Short problem A>
Could you rewrite the Hive data masking text from "This feature applies" to "data masking policies.", putting "six" in place of "four"?

Ranger supports Hive data masking. You can configure a data masking policy to mask the return values of SELECT statements to hide sensitive information from users.

Background information

This feature applies only to HiveServer2 scenarios. For example, you can mask the return values of SELECT statements that are executed by using Beeline, JDBC, or Hue.

Procedure

Note The web UI of Ranger varies based on the Ranger version. In this example, Ranger 2.1.0 is used.
You can configure a data masking policy on the emr-hive tab of the Ranger web UI. Pay attention to the following points:
  • Multiple data masking methods are supported. For example, you can choose to show only the first or last four characters or use a hashing algorithm to process data.
  • Wildcards are not supported. For example, you are not allowed to use asterisks (*) when you configure a table or column in a data masking policy.
  • Each data masking policy applies to only one column. If you want to mask data in multiple columns, configure multiple data masking policies.
  1. Integrate Hive with Ranger and configure related permissions. For more information, see Integrate Hive with Ranger.
  2. On the web UI of Ranger, click emr-hive.

Given entries>
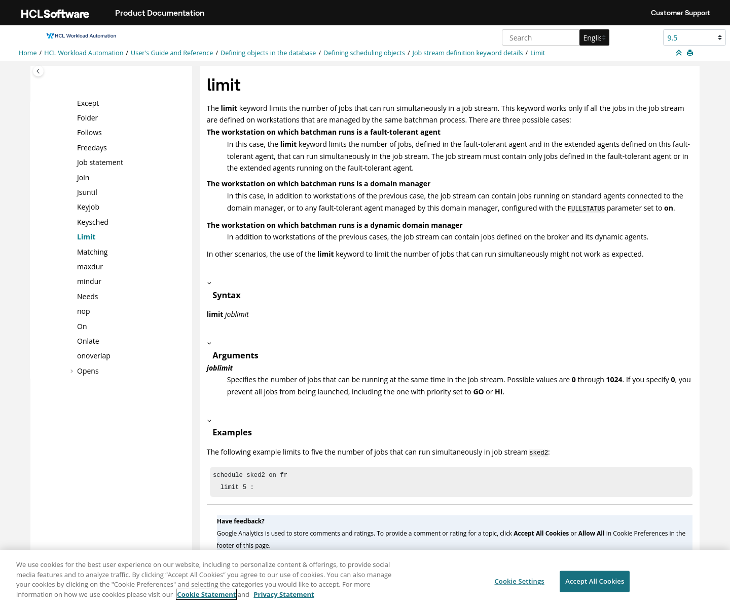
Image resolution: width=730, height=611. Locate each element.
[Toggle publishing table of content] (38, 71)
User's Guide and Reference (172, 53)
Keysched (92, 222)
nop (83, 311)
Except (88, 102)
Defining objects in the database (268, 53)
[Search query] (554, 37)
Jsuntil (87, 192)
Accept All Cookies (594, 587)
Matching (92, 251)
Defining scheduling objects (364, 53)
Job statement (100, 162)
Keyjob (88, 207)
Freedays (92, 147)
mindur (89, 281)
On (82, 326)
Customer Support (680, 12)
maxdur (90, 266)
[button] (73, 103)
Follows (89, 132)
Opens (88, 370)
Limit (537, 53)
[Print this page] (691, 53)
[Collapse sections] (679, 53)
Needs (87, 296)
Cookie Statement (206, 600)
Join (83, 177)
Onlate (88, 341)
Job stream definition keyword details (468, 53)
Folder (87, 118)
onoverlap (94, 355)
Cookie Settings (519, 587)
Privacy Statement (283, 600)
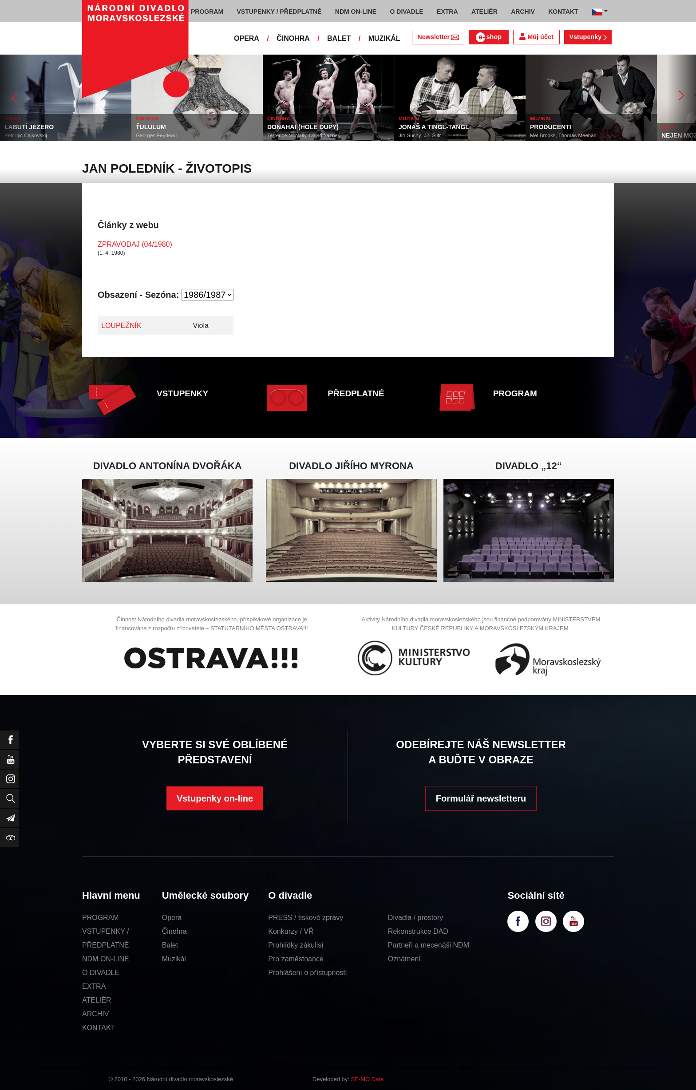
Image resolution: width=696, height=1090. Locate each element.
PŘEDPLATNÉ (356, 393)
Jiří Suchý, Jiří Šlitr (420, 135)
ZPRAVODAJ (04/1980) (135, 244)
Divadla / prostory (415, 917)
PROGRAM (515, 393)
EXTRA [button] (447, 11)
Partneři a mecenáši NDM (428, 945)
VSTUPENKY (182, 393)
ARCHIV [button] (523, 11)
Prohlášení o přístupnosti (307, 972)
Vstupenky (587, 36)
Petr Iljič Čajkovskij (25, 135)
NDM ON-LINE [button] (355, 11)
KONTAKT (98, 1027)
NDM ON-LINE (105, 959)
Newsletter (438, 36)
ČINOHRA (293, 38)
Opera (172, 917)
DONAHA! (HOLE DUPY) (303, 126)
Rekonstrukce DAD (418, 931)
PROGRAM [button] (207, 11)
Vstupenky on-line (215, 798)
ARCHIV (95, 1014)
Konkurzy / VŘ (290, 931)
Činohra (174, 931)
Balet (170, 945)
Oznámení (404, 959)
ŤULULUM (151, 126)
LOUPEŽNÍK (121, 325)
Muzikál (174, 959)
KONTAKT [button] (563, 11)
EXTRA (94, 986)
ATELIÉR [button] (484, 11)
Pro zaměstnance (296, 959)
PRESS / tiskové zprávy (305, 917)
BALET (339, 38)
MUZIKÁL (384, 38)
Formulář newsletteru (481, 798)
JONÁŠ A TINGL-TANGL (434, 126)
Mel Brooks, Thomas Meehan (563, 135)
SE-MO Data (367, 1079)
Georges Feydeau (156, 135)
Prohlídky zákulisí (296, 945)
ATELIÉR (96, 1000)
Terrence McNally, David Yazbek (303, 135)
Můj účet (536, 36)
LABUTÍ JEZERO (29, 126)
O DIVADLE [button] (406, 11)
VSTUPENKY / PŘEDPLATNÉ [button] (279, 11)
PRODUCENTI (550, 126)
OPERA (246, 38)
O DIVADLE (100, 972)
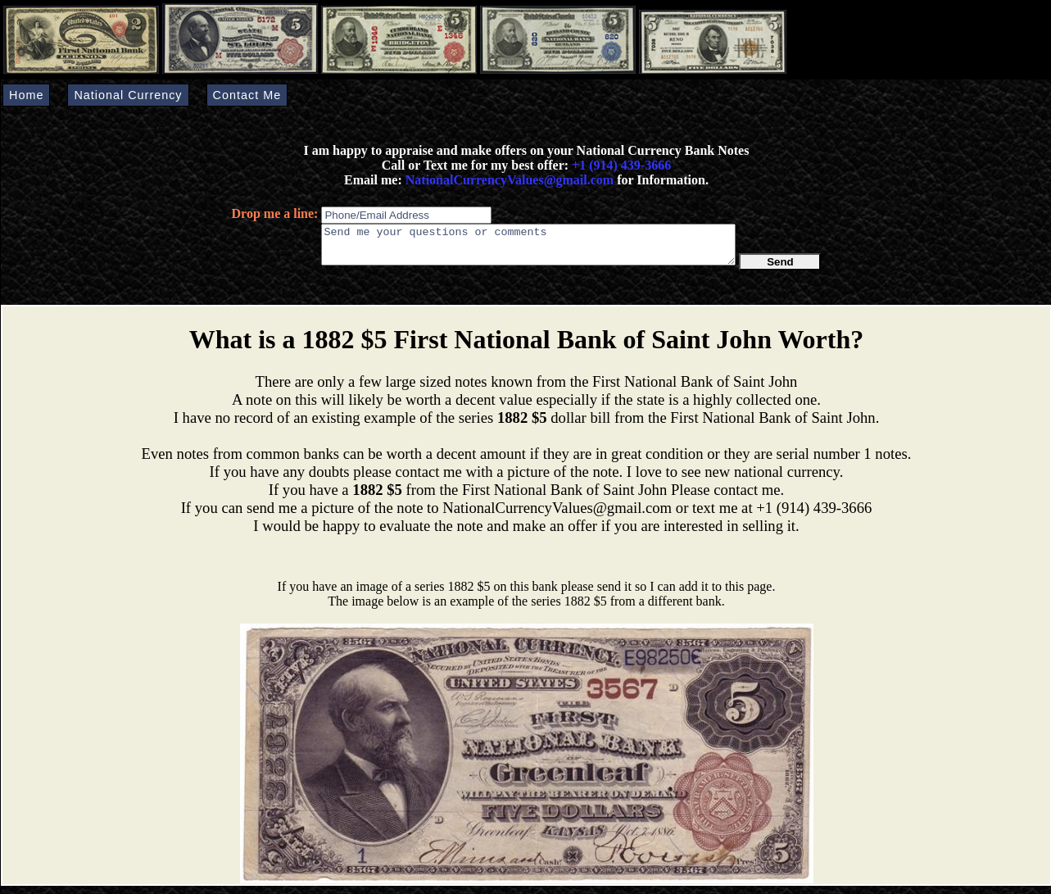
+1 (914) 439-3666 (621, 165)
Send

Short problem B>
Which lines of the entries contain the string "PŘEDPLATNÉ"? Copy each of them.

Right answer A>
This feature applies only to HiveServer2 scenarios. For example, you can mask the return values of SELECT statements that are executed by using Beeline, JDBC, or Hue.

Procedure

Note The web UI of Ranger varies based on the Ranger version. In this example, Ranger 2.1.0 is used.
You can configure a data masking policy on the emr-hive tab of the Ranger web UI. Pay attention to the following points:
  • Multiple data masking methods are supported. For example, you can choose to show only the first or last six characters or use a hashing algorithm to process data.
  • Wildcards are not supported. For example, you are not allowed to use asterisks (*) when you configure a table or column in a data masking policy.
  • Each data masking policy applies to only one column. If you want to mask data in multiple columns, configure multiple data masking policies.

Right answer B>
PŘEDPLATNÉ (356, 393)
VSTUPENKY / PŘEDPLATNÉ [button] (279, 11)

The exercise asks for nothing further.